Things do pick up after that. Wrestle yourself into a state of truce with the awkward control scheme and the following sections that mix in stealth - making use of Vattic's unique arsenal of psychic powers, which include the ability to become temporarily invisible, to kill enemies with a psychic blast, to heal himself and more - as well as sniping, puzzling and what the yanks might term "balls-out action" unfold in a relatively satisfying manner. But there's always that worry about the controls, and we often found ourselves playing in a deliberately peaceable manner despite our own latent urge to kick people's heads in.
Not that we were always inconvenienced by the control system's failings, because there were several times when the stupidity of the AI enemies came to our rescue. Trying to get to the car park to pinch an escape vehicle early on, for example, we had to negotiate a series of upward ramps, dodging stationary guards waiting to take pot shots at us. Careful use of the invisibility skill soon saw to that, but we also owe the guards' lack of common sense. As a rule of thumb, guardy-types, when your mate round the corner is yelling and firing at roughly where you're standing, it means there's a barely cloaked escaped prisoner in the vicinity. In this case, right behind your back waiting for the invisibility to recharge. Don't look round or anything though; the threat is clearly coming from the downward ramp in front of you...
Fortunately for those of us struggling along with the PC version's failings, the plot develops in an interesting way as Vattic tries to trace his past through his memories, reliving the circumstances that brought him - a scientist sceptical of psychic powers - into the midst of a complicated conspiracy, and the way it develops is particularly interesting. We liked the idea of remembering someone, finding out they were dead, saving them in the past with some carefully managed dramatic irony and then racing off to try and find them again in the present and join the dots. Just as we liked some of the level design, which draws on troubling themes and proves to be rich with extra bits and pieces for those willing to explore - like a shotgun hidden in a toolshed that you'll only find if you can use your telekinesis to summon a distant key from a rooftop. It's not storytelling to trouble the average RPG maker, but it's as good as most of the films you'll happily watch on a Friday night with some beer and pizza in tow.

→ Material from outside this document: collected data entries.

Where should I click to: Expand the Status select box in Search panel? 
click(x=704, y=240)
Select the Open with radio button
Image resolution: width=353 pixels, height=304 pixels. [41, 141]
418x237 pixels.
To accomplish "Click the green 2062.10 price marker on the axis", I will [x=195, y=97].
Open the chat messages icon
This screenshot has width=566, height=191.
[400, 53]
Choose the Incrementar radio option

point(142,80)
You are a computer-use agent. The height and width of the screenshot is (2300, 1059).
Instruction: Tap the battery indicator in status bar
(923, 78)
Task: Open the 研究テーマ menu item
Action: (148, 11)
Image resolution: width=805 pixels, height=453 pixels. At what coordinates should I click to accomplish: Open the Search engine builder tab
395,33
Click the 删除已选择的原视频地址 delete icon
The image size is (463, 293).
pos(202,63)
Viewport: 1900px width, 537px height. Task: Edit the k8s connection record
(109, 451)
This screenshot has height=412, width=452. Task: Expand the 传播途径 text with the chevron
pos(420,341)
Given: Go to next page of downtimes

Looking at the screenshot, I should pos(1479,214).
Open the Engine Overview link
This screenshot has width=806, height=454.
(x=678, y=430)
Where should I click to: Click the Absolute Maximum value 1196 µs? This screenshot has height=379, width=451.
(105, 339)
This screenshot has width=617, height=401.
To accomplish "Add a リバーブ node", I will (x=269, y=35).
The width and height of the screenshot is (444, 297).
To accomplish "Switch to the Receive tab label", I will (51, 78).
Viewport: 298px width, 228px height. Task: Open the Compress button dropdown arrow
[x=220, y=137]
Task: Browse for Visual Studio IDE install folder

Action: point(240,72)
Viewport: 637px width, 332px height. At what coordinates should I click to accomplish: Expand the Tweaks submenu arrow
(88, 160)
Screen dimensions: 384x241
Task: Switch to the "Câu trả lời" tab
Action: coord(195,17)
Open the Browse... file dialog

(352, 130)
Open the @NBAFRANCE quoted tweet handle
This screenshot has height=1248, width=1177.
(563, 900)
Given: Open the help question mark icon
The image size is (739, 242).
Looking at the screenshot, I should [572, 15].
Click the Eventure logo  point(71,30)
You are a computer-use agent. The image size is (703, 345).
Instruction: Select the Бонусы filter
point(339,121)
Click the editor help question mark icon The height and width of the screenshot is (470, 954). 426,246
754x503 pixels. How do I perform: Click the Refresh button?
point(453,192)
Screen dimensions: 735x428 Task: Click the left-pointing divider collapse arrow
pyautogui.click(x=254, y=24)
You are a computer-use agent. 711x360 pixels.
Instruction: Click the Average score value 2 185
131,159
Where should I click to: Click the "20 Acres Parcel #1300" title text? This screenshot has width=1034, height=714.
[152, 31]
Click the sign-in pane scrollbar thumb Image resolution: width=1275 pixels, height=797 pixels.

But when it's such a chore to control, and those controls and that camera regularly conspire to chuck you back to the last of the level's checkpoints, Second Sight can feel like it's all for nought - and there's no question that there are plenty of equally mysterious third-person action games already available on the PC, and a great many more serious narrative-driven titles across a multitude of genres. Most of which can be had for less than a tenner, in fact, and probably look and feel just as accomplished as Free Radical's neatly stylised but creaky PC conversion.
Second Sight is undoubtedly a good game with a wealth of good ideas. From the premise and storytelling (complete with satisfying conclusion), through clever mechanics like a sniper zoom that takes over a corner of the screen rather than the whole thing, and an array of psychic abilities that allow for some unique puzzling, there are plenty of moments that demonstrate the developer's skill and inventiveness. But, sadly, neither of those are traits borne out by the rusty PC mechanics. If you like the sound of Second Sight, make sure you play it on a console. It is possible, we suppose, that you might get on with the PC version, but in truth we just can't see it.